Constraining Possibilities Versus Signal Detection

RICHARD S. LINDZEN1

ABSTRACT

Rather than concentrate on the problem of greenhouse signal detection, one can exploit the intimate relation of climate sensitivity to length of ocean delay in order to constrain possibilities. It is noted that the observed record of surface temperature is "broadly" consistent with equilibrium sensitivity to CO2 doubling of between 0°C and 4.8°C—provided that the ocean delay for the higher sensitivity is of the order of 160 years. If ocean delay can be independently established as being shorter, then one must reduce the maximum consistent sensitivity. It is suggested that volcanic responses can be used to estimate ocean delay. Preliminary results suggest very short delays.

REMARKS

As noted in the papers in this section by North and Kim (1995) and by Wigley and Raper (1995), simple box-diffusion-upwelling models yield useful insights into the issues of the seasonal and long-term delay in climate response to changes in geophysical forcing quantities that results from the ocean's heat capacity. The point, quite simply, is that the more rapidly heat is mixed downward into the ocean, the greater the ocean's effective heat capacity and the longer the delay. Also evident is the fact that the delay itself is time dependent and is different for each transient problem and for the annual cycle.

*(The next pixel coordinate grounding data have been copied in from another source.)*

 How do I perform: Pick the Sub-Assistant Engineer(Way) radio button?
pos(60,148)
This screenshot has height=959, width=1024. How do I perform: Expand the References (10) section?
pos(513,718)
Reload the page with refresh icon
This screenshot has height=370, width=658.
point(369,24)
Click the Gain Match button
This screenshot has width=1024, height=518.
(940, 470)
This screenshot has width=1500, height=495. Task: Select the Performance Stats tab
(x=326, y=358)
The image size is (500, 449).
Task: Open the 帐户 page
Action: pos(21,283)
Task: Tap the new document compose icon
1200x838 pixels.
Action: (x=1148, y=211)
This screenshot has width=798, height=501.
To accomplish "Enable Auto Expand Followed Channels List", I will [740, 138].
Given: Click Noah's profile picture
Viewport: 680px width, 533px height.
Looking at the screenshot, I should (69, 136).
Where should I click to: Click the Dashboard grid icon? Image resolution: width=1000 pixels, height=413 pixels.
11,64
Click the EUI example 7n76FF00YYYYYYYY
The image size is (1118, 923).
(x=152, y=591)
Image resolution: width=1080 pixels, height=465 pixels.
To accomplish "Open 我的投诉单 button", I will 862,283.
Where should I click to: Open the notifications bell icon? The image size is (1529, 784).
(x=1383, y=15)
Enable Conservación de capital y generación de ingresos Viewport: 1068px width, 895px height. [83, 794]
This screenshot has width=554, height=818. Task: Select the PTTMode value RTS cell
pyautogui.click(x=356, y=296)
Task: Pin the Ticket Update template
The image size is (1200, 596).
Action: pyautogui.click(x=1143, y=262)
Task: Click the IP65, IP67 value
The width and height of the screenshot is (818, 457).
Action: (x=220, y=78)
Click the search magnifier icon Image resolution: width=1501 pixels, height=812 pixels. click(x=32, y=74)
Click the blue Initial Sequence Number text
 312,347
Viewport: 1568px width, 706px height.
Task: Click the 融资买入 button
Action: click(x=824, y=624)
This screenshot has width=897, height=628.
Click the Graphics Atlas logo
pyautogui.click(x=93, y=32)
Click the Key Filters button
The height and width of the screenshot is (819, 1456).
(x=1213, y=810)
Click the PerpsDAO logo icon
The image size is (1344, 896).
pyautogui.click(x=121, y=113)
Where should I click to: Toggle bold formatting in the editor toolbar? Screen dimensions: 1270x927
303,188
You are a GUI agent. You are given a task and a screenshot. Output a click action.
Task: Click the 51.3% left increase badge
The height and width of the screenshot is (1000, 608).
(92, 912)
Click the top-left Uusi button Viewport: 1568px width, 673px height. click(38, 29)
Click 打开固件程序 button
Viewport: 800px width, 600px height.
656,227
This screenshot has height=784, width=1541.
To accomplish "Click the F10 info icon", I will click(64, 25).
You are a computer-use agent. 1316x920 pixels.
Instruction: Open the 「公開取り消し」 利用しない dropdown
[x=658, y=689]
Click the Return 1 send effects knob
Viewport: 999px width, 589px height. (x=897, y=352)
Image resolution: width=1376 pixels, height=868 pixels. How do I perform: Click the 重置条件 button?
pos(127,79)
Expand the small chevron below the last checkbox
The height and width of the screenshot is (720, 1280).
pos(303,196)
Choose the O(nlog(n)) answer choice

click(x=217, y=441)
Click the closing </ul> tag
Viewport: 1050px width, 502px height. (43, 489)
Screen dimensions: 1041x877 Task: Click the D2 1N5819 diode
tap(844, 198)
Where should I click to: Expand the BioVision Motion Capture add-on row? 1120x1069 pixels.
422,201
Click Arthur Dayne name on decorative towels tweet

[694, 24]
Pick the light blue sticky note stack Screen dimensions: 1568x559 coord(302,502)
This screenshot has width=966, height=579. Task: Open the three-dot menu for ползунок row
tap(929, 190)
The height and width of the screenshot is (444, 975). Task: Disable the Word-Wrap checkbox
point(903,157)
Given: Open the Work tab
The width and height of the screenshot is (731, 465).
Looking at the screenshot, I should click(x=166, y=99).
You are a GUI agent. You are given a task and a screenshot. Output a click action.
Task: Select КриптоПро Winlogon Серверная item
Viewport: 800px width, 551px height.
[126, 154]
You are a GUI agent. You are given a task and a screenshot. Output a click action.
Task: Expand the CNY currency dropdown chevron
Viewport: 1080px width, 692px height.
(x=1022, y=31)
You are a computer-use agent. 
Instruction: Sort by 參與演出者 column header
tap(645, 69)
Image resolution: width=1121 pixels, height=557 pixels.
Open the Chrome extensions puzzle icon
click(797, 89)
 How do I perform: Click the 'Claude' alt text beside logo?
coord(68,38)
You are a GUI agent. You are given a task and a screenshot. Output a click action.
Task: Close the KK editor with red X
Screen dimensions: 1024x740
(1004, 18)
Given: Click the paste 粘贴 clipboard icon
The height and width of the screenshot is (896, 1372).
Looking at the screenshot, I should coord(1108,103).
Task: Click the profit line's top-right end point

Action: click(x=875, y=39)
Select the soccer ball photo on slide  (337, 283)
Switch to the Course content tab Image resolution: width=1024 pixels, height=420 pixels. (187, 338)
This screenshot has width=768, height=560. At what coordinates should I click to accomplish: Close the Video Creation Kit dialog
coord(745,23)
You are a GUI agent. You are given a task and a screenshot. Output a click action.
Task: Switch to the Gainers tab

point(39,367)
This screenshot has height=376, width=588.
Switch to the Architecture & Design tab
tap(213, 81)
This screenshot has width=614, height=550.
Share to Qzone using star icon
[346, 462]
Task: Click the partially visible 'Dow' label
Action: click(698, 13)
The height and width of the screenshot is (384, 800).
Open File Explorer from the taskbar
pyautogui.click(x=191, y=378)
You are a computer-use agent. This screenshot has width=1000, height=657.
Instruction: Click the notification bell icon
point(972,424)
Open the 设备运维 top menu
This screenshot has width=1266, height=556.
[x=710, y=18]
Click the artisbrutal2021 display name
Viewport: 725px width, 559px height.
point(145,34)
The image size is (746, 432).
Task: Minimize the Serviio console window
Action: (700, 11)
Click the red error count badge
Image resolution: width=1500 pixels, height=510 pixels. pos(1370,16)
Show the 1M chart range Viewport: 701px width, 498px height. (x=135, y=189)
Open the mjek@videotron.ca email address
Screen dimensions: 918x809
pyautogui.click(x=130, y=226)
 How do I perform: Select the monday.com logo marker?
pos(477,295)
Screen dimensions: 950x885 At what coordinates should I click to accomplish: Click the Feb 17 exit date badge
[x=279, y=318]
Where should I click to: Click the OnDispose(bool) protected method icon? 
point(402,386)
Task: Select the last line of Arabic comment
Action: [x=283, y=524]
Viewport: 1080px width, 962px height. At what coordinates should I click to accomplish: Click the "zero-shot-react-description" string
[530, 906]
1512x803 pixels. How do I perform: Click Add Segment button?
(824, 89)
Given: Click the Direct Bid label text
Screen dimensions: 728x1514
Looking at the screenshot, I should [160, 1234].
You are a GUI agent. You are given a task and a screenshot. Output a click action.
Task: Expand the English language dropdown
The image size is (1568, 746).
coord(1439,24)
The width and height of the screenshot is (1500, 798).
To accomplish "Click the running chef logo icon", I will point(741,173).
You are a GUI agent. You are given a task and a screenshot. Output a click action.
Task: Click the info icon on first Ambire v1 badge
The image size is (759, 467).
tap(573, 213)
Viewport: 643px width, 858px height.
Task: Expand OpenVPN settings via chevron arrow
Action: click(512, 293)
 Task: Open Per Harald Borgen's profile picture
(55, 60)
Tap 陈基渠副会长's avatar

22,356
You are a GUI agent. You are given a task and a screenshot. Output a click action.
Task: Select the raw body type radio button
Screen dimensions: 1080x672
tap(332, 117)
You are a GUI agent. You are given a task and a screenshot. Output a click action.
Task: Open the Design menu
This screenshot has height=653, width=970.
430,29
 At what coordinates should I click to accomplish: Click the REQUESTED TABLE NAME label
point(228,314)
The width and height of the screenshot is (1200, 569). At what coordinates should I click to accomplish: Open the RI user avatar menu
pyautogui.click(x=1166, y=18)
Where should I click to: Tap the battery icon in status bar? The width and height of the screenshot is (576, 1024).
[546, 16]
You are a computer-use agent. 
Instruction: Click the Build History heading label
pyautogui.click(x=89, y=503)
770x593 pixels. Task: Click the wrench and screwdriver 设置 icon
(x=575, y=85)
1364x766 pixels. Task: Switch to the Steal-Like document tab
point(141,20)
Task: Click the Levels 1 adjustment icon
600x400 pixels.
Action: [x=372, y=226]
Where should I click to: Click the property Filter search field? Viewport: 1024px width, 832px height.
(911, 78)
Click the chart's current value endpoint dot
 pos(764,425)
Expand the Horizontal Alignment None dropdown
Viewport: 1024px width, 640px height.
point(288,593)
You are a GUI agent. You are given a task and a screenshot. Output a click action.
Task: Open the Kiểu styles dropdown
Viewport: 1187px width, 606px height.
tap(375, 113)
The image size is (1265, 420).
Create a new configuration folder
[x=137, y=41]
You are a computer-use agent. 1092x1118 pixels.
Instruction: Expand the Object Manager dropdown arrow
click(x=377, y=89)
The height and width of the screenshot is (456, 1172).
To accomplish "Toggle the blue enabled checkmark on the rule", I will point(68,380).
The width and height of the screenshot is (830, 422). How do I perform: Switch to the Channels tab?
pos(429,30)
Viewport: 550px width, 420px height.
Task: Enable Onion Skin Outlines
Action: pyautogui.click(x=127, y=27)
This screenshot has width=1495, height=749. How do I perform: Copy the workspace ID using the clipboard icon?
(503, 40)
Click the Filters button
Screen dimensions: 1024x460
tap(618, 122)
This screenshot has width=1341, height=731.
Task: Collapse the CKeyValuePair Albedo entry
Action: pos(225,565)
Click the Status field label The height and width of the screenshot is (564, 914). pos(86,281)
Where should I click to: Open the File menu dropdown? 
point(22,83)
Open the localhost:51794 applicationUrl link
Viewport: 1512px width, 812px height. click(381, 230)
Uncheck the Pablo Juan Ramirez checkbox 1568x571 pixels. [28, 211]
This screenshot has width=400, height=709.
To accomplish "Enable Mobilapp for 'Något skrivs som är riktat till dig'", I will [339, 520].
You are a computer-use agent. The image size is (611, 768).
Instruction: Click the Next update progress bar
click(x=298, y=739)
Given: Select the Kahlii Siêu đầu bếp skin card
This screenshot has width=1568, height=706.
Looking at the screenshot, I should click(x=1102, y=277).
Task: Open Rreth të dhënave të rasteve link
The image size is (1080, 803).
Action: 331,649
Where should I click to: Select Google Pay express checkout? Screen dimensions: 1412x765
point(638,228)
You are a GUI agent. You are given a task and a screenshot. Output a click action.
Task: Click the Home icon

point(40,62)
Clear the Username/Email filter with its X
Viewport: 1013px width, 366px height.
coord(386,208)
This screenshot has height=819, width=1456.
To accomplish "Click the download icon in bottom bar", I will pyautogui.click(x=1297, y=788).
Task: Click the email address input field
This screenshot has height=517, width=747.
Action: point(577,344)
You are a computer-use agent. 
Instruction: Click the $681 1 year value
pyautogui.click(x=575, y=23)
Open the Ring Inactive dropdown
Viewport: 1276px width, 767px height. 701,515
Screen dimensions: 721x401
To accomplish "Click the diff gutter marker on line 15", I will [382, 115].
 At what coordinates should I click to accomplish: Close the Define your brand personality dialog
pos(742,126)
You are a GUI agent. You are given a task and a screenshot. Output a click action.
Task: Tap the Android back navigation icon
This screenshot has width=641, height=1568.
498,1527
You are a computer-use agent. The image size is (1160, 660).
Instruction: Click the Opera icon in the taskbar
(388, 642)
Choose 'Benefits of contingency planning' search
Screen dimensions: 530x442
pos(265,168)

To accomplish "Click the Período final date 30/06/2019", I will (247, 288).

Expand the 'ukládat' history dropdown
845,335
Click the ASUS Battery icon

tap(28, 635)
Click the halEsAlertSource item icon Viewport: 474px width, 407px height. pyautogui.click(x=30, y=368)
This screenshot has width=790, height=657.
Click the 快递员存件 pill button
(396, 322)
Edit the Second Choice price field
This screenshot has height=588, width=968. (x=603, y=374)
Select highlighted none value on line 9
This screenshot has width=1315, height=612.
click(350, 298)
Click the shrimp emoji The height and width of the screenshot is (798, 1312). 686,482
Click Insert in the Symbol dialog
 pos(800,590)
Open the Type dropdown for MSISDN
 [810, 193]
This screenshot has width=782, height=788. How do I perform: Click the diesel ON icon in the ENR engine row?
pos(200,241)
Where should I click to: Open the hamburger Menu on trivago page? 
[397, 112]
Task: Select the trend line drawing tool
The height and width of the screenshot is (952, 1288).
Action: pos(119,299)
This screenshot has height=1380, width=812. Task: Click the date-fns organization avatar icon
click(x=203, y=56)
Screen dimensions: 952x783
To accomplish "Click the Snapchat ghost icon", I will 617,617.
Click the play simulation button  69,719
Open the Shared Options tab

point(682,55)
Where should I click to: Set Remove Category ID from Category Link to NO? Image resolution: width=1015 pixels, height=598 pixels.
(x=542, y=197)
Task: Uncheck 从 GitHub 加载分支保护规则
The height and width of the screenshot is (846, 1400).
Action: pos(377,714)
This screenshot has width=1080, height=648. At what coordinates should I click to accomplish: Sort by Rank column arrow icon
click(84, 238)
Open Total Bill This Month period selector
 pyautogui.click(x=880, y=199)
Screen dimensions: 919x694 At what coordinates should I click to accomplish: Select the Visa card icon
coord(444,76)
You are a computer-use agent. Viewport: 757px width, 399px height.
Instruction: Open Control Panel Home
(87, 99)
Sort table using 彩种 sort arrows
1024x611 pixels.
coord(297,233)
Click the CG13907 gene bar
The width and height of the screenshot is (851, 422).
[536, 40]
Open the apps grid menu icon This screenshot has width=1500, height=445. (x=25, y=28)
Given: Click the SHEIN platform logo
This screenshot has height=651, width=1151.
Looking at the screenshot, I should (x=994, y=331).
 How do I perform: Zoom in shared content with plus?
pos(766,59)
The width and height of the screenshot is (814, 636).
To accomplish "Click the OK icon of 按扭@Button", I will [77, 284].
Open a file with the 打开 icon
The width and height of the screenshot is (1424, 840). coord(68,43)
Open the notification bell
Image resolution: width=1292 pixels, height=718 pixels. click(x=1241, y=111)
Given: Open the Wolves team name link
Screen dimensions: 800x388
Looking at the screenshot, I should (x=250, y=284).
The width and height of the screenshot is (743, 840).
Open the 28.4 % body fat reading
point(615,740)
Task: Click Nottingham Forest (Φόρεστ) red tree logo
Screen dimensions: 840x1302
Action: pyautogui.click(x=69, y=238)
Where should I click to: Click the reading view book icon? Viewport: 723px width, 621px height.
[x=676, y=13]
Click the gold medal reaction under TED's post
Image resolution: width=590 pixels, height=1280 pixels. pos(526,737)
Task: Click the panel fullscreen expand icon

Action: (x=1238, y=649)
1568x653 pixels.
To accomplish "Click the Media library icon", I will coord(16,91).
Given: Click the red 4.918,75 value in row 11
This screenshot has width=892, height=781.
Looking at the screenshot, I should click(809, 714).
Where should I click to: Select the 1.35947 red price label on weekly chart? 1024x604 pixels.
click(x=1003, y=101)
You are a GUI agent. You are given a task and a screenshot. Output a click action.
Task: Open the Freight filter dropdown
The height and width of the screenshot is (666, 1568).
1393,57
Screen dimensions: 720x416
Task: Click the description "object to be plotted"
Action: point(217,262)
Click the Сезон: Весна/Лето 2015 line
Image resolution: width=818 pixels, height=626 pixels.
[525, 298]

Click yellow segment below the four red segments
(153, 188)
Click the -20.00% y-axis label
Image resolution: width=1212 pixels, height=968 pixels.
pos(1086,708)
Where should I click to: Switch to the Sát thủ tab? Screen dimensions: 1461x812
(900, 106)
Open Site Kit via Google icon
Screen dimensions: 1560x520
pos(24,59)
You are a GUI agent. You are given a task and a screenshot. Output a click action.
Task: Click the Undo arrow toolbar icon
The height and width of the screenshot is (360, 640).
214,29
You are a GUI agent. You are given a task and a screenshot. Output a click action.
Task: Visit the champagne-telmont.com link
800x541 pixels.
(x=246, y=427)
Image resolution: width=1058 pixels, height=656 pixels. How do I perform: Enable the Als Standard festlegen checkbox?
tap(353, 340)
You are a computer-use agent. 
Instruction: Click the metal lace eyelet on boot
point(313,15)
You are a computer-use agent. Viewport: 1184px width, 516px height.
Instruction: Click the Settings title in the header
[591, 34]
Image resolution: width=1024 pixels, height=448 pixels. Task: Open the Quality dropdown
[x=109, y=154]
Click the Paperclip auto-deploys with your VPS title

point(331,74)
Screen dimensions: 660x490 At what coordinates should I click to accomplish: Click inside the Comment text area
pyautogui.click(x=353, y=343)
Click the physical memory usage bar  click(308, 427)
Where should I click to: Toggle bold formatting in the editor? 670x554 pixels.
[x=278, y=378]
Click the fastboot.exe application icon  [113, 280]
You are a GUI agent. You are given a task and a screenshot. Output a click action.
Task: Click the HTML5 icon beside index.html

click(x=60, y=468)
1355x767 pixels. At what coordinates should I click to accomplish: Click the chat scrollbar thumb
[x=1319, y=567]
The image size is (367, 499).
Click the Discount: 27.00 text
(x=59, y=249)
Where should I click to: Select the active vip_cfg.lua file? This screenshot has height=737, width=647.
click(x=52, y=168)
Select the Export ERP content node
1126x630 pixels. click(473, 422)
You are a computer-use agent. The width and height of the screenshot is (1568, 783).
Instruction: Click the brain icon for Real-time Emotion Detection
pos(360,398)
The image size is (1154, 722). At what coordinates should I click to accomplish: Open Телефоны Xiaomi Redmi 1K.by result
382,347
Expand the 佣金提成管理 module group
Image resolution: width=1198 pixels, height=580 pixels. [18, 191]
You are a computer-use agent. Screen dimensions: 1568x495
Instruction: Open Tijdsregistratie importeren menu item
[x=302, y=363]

The geometry of simple energy-balance box-diffusion-upwelling models is shown in Figure 1. No attempt will be made here to repeat the mathematical development of such a model. However, certain points are worth noting. The equilibrium response to forcing, ΔS, is ΔTeqbm = ΔS/a. Also, the intensity of the coupling of the atmospheric climate system to the ocean is given by a. As noted by Hansen et al. (1985), the larger ΔTeqbm is for a given ΔS, the smaller a must be, and with the weaker coupling, the ocean delay will be longer.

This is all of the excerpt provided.